In a follow-up discussion, Rick A. Nishimura, MD, chair of the division of structural heart disease and consultant in the division of structural heart disease at Mayo Clinic, Rochester, Minnesota, said he was interested in “what incremental value a clinician would gain from this kind of clinical pragmatic approach versus the prior randomized trials.”

“Our results are concordant with the results of the intermediate and low risk trials,” Toff said in the discussion. “What [our results] add is that they show that those results which were generated in trials that were perhaps performed in some of the best centers that had many exclusion criteria [selecting patients] who might be most likely to benefit from TAVR we've replicated those results in a population which is more representative of the real world and similarly representative of every center in a country that performs TAVR rather than just in the best centers.”

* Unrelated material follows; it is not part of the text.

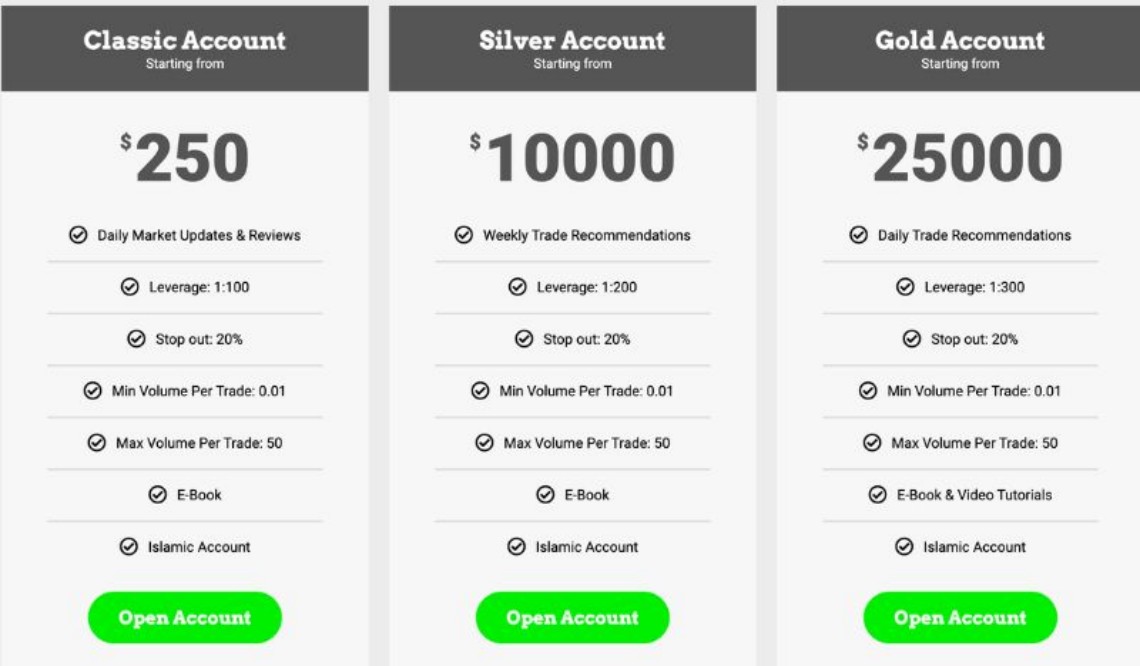Click check icon beside Weekly Trade Recommendations
The image size is (1140, 666).
[x=464, y=235]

Considerations for further investigation

“As Dr. Toff said, it's important to mention the shorter hospital stay with TAVR, the rapid improvement in functional capacity and statistically important difference to major bleeding and vascular complications,” Julia Grapsa, MD, PhD, FACC, consultant cardiologist at Barts Health NHS Trust/St. Bartholomew's Hospital, head of the echocardiography department at The Royal London Hospital and editor-in-chief of JACC: Case Reports, said during a press conference. “Something that was very striking to me and maybe something the authors will investigate further in the future was the moderate aortic regurgitation observed at 2.3% of the TAVR at 52 weeks when compared to 0.6% of the surgical arm. Of course, they will keep following up these patients up to 5 years. It will be interesting to have the substudies on the different types of valves implanted.” – by Scott Buzby

Reference:

Toff W, et al. Joint American College of Cardiology/New England Journal of Medicine Late-Breaking Clinical Trials. Presented at: American College of Cardiology Scientific Session; March 28-30, 2020 (virtual meeting).

Disclosures: Toff, Nishimura and Grapsa report no relevant financial disclosures.